W segmencie średnich spółek największe straty liczyli dziś akcjonariusze CD Projektu. Notowania akcji producenta gier o przygodach Wiedźmina przy najwyższych na rynku obrotach (105 mln zł) spadły o 6,22 proc. i zakończyły sesję na poziomie 98 zł. Tym samym kurs akcji pierwszy raz od połowy września br. zamknął sesję poniżej 100 zł. Warto dodać, że tej jesieni okrągły poziom sprawdzał się jako psychologiczne wsparcie. W połowie listopada, gdy inwestorzy żyli doniesieniami byłych pracowników CD Projektu na temat poślizgu przy produkcji gry Cyberpunk 2077, wyprzedaż wyhamowała dopiero po zejściu notowań poniżej 100 zł. Analogiczna sytuacja miała miejsce w ubiegłym tygodniu, gdy spółka opublikowała raport za III kwartał. Wyniki co prawda okazały się słabsze niż przed rokiem, co w sytuacji braku premier jest naturalną rzeczą, ale były też niższe od prognoz rynkowych ekspertów. Zdaniem Pawła Bieńka, analityka StockWatch.pl, głównym źródłem rozczarowania była karcianka Gwint.
– Przychody CD Projektu w III kw. roku były o ponad 18 mln zł niższe od oczekiwań, natomiast EBIT niższy o 7,5 mln zł. Zwykle CD Projekt pokazywał rezultaty wyższe od oczekiwań rynku, na co składały się zdarzenia takie jak lepsza sprzedaż Wiedźmina czy otrzymywane przez spółkę milestony za Gwinta w Chinach, jak to miało miejsce w poprzednim kwartale. Tym razem jednak było inaczej i sprzedaż okazała się niższa od założeń rynku. Jeśli dotyczyłoby to tylko samego Wiedźmina, to pół biedy, bo to już gra, która jest na rynku od ponad dwóch lat. Wygląda jednak na to, że to Gwint nie spełnił oczekiwań analityków, a to już może (i jak się okazało ma) mieć duże znaczenie dla wyceny i kapitalizacji spółki. – wskazuje Paweł Bieniek w analizie sprawozdania finansowego CD Projektu za III kwartał.

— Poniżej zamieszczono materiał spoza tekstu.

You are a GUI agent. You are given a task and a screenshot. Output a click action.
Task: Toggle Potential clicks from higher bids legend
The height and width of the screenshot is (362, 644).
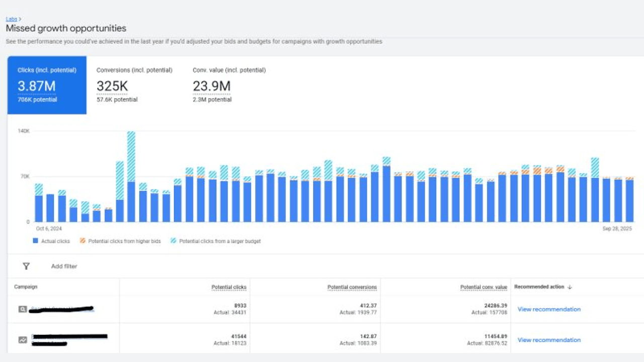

Od strony technicznej spadek notowań CD Projektu poniżej 100 zł nie jest istotnym wydarzeniem. Warto w tym miejscu przypomnieć analizę techniczną sprzed dwóch tygodni, w której Serhii Marampolskyi wskazywał na hamujący trend wzrostowy i ryzyko korekty.
– Wskaźniki techniczne sygnalizują, że trend wzrostowy traci swoją siłę. Widać to chociażby po linii ADX, szybującej powyżej kierunkowych, negatywną dywergencję kreśli linia MACD. Z miesiąca na miesiąc maleją też słupki wolumenu. W tej sytuacji należy liczyć się z możliwością rozpoczęcia korekty spadkowej lub, w wersji optymistycznej, walor może utknąć w trendzie bocznym. Najbliższe wsparcia znajdują się na poziomach 122 zł, 110 zł, 88,60 zł oraz 77,60 zł. – wskazywał w analizie z 13 listopada Serhii Marampolskyi, analityk StockWatch.pl.